(Beginning of INFORMATION SHOWN)

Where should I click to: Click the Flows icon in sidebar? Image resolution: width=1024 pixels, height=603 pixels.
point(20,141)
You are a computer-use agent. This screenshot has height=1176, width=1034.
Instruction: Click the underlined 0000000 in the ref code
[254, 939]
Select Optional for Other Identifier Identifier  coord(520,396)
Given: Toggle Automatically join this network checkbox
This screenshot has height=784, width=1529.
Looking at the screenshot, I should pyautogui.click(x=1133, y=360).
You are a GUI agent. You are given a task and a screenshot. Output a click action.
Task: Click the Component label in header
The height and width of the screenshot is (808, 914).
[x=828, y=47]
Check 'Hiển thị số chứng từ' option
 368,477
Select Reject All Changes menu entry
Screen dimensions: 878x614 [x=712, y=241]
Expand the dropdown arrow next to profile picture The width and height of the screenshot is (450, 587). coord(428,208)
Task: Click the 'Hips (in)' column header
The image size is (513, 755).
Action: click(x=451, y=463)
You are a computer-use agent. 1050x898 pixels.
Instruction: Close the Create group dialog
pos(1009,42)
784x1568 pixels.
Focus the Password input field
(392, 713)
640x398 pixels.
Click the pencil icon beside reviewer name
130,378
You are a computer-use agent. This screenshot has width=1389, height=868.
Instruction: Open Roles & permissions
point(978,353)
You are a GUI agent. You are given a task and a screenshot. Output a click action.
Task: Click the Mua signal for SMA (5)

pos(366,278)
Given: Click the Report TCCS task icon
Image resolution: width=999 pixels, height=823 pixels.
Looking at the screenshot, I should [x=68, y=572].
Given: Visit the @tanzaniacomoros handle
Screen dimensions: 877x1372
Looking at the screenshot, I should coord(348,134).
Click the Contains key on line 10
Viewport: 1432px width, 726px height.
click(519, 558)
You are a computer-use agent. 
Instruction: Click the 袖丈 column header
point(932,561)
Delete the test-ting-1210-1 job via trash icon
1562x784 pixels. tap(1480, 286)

(End of INFORMATION SHOWN)

* **TASK REQUIREMENTS**
With no line skipped, copy the entries exactly as written.

* **ANSWER**
Where should I click to: Click the Flows icon in sidebar? Image resolution: width=1024 pixels, height=603 pixels.
point(20,141)
You are a computer-use agent. This screenshot has height=1176, width=1034.
Instruction: Click the underlined 0000000 in the ref code
[254, 939]
Select Optional for Other Identifier Identifier  coord(520,396)
Given: Toggle Automatically join this network checkbox
This screenshot has height=784, width=1529.
Looking at the screenshot, I should pyautogui.click(x=1133, y=360).
You are a GUI agent. You are given a task and a screenshot. Output a click action.
Task: Click the Component label in header
The height and width of the screenshot is (808, 914).
[x=828, y=47]
Check 'Hiển thị số chứng từ' option
 368,477
Select Reject All Changes menu entry
Screen dimensions: 878x614 [x=712, y=241]
Expand the dropdown arrow next to profile picture The width and height of the screenshot is (450, 587). coord(428,208)
Task: Click the 'Hips (in)' column header
The image size is (513, 755).
Action: click(x=451, y=463)
You are a computer-use agent. 1050x898 pixels.
Instruction: Close the Create group dialog
pos(1009,42)
784x1568 pixels.
Focus the Password input field
(392, 713)
640x398 pixels.
Click the pencil icon beside reviewer name
130,378
You are a computer-use agent. This screenshot has width=1389, height=868.
Instruction: Open Roles & permissions
point(978,353)
You are a GUI agent. You are given a task and a screenshot. Output a click action.
Task: Click the Mua signal for SMA (5)

pos(366,278)
Given: Click the Report TCCS task icon
Image resolution: width=999 pixels, height=823 pixels.
Looking at the screenshot, I should [x=68, y=572].
Given: Visit the @tanzaniacomoros handle
Screen dimensions: 877x1372
Looking at the screenshot, I should coord(348,134).
Click the Contains key on line 10
Viewport: 1432px width, 726px height.
click(519, 558)
You are a computer-use agent. 
Instruction: Click the 袖丈 column header
point(932,561)
Delete the test-ting-1210-1 job via trash icon
1562x784 pixels. tap(1480, 286)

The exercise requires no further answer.